I am sure you will enjoy them.


----------



## DSturg369 (Apr 6, 2008)

Very nice indeed. A great cigar but still too hyped and overpriced for my blood. I do hope you enjoy though.


----------



## Cypress (Jun 27, 2007)

Wow. Ta Ching.


----------



## GlockG23 (Mar 7, 2009)

DSturg369 said:


> Very nice indeed. A great cigar but still too hyped and overpriced for my blood. I do hope you enjoy though.

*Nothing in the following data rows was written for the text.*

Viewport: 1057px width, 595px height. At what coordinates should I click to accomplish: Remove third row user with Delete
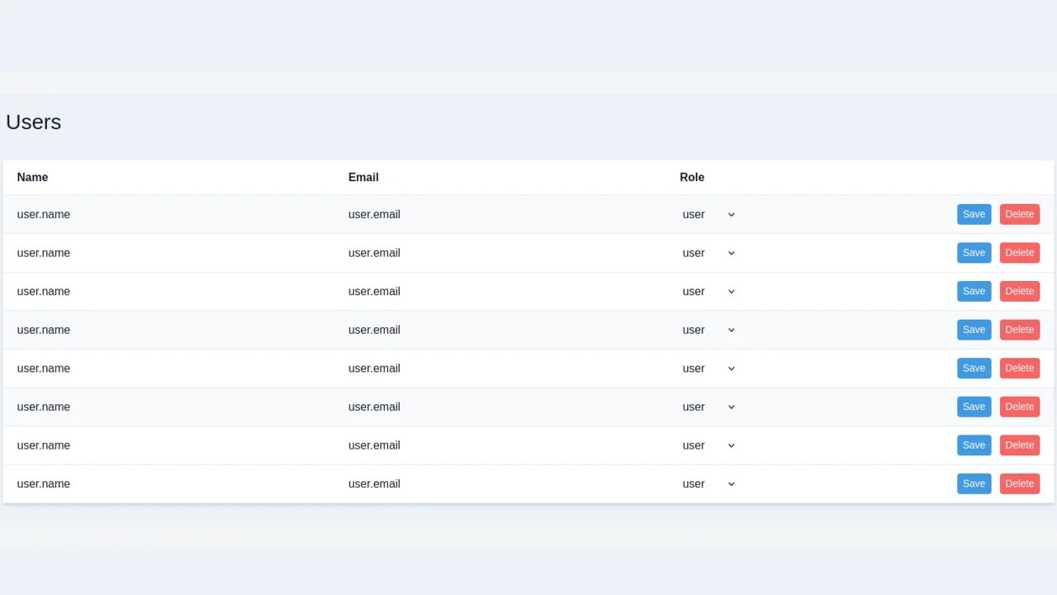[1019, 291]
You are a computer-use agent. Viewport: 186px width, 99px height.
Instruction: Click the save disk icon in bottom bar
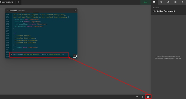click(x=143, y=97)
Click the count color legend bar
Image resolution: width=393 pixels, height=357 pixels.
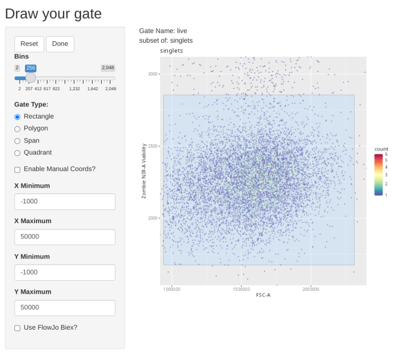click(379, 174)
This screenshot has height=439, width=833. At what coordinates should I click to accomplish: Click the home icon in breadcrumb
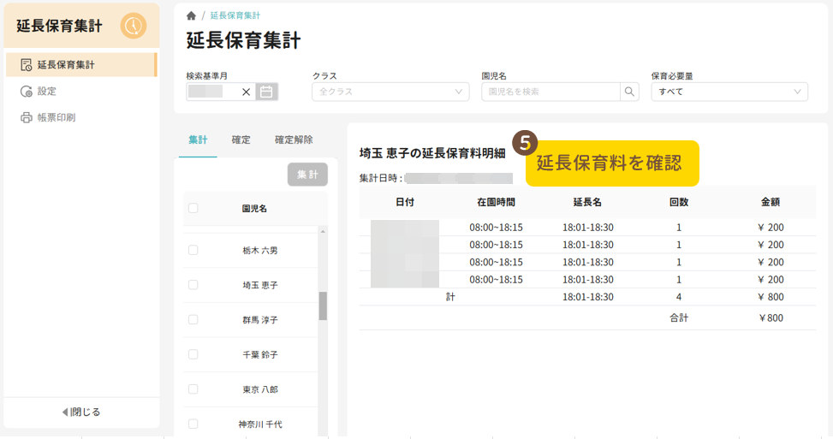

man I fell for you guys that get robbed on Opus X's


----------



## Acesfull (Dec 9, 2007)

You dont know how much I even paid


----------



## DSturg369 (Apr 6, 2008)

Doesn't matter the exact amount. Opus = Cha CHING!!!


----------



## baddddmonkey (Oct 13, 2008)

WOW! Haha, are you kidding me? How do you find room for all these smokes Nick? Truely amazing!


----------



## Scott W. (Jul 10, 2008)

Acesfull said:


> You dont know how much I even paid


Good point, I hope you got a good deal and enjoy them sticks.


----------



## Acesfull (Dec 9, 2007)

just take a guess... im interested how much you think opus no 5 runs.... im not sure if I got ripped or not but i have the recipt and i will take a photo and post it after a few guesses are made..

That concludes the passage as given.